Ranking Definitions with Supervised Learning Methods

  • Jun Xu ,
  • Yunbo Cao ,
  • Hang Li ,
  • Min Zhao

This paper is concerned with the problem of definition search. Specifically, given a term, we are to retrieve definitional excerpts of the term and rank the extracted excerpts according to their likelihood of being good definitions. This is in contrast to the traditional approaches of either generating a single combined definition or simply outputting all retrieved definitions. Definition ranking is essential for the task. Methods for performing definition ranking are proposed in this paper, which formalize the problem as either classification or ordinal regression. A specification for judging the goodness of a definition is given. We employ SVM as the classification model and Ranking SVM as the ordinal regression model respectively, such that they rank definition candidates according to their likelihood of being good definitions. Features for constructing the SVM and Ranking SVM models are defined. An enterprise search system based on this method has been developed and has been put into practical use.
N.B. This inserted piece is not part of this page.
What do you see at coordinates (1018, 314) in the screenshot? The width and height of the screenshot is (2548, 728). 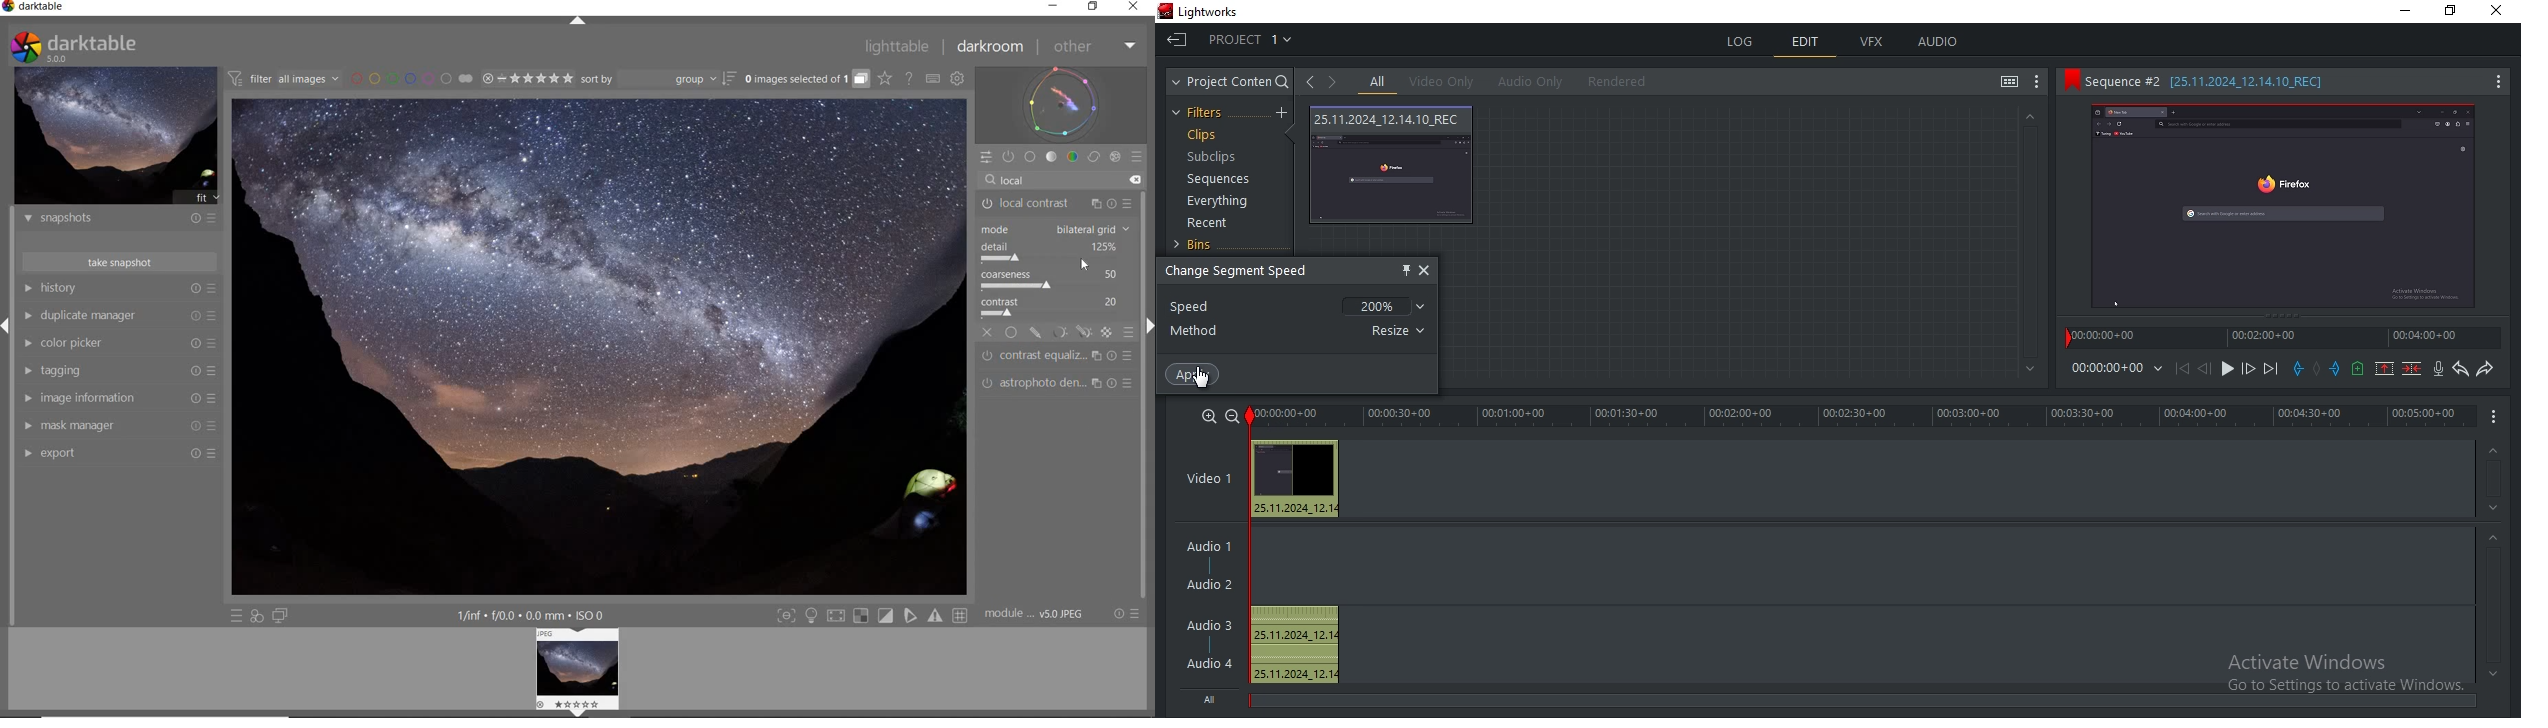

Experimental results indicate that the use of SVM and Ranking SVM can significantly outperform the baseline methods of using heuristic rules or employing the conventional information retrieval method of Okapi. This is true both when the answers are paragraphs and when they are sentences. Experimental results also show that SVM or Ranking SVM models trained in one domain can be adapted to another domain, indicating that generic models for definition ranking can be constructed.